Also, update the version for pyproject.toml

@s0nicboOm we have not released any previous versions right?

yleilawang commented 3 weeks ago

Added changes for:

  1. Changed return type of load_multiple to ArtifactData, the same return type of load.
  2. Slots for CompositeModels class.
  3. Handling exceptions caused by unwarpping pyfunc models.
  4. Private function for getting unique sorted dkey list.
  5. Added test cases for cache loading for pyfunc models.
yleilawang commented 3 weeks ago

Profiling Updates

reg.save(skeys=skeys, dkeys= ["ae", "pipeline"], artifact=VanillaAE(10), artifact_type='pytorch', **{"a": "b"})
reg.save(skeys=skeys, dkeys= ["scaler", "pipeline"], artifact=StandardScaler(), artifact_type='sklearn', **{"a": "b"})
reg.save(skeys=skeys, dkeys= ["threshold", "pipeline"], artifact=StdDevThreshold(), artifact_type='sklearn', **{"a": "b"})

output = reg.save_multiple(
    skeys=skeys, dkeys=dkeys, dict_artifacts=dict_artifacts, **{"a": "b"}
)

def f():
    reg.load(skeys=skeys, dkeys= ["ae", "pipeline"], artifact_type='pytorch')
    reg.load(skeys=skeys, dkeys= ["scaler", "pipeline"], artifact_type='sklearn')
    reg.load(skeys=skeys, dkeys= ["threshold", "pipeline"], artifact_type='sklearn')

def g():
    reg.load_multiple(skeys=skeys, dkeys=dkeys)

import timeit

a = timeit.timeit(f, number=100)
b = timeit.timeit(g, number=100)

print(a, b)

--> 9.074686333002319 4.829918750001525

== Given data ==
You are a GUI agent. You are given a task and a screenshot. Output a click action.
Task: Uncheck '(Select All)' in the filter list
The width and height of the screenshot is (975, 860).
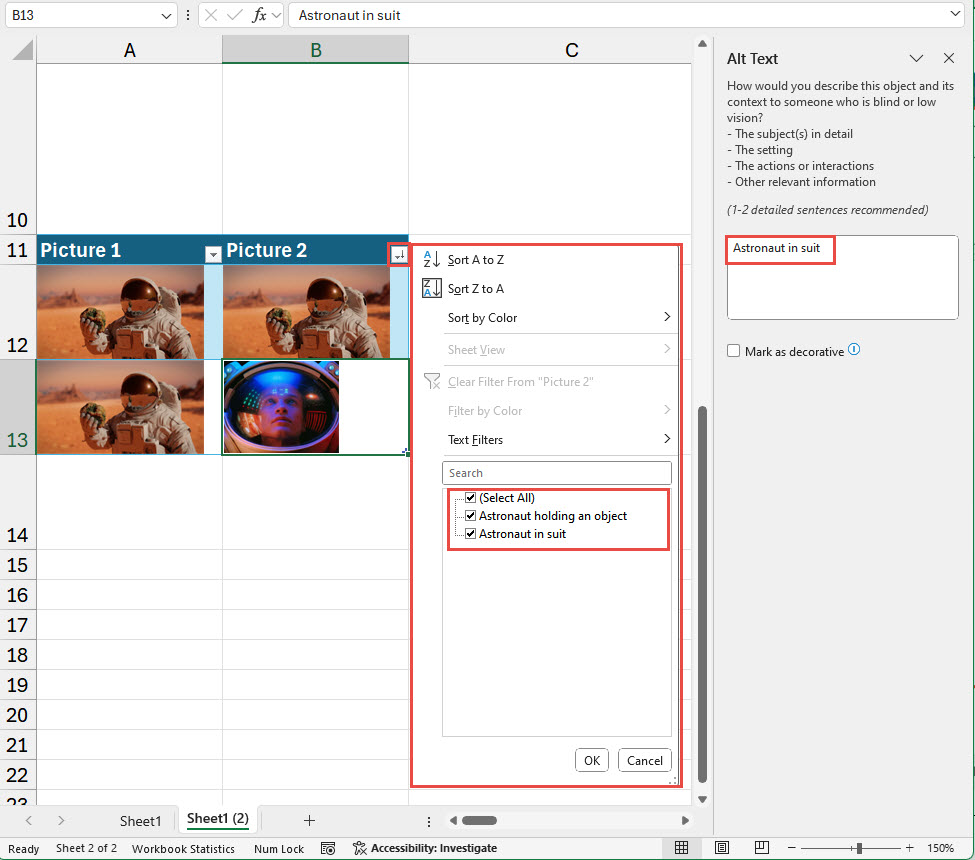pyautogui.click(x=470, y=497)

== Tasks to carry out ==
[1] Transcribe from the pull request discussion, starting at the words "Also, update the" and ending after the words "for pyfunc models.".
[2] In the pull request discussion, what return type was load_multiple changed to?

== Solved tasks ==
[1]
Also, update the version for pyproject.toml

@s0nicboOm we have not released any previous versions right?

yleilawang commented 3 weeks ago

Added changes for:

  1. Changed return type of load_multiple to ArtifactData, the same return type of load.
  2. Slots for CompositeModels class.
  3. Handling exceptions caused by unwarpping pyfunc models.
  4. Private function for getting unique sorted dkey list.
  5. Added test cases for cache loading for pyfunc models.

[2] ArtifactData, the same return type as load.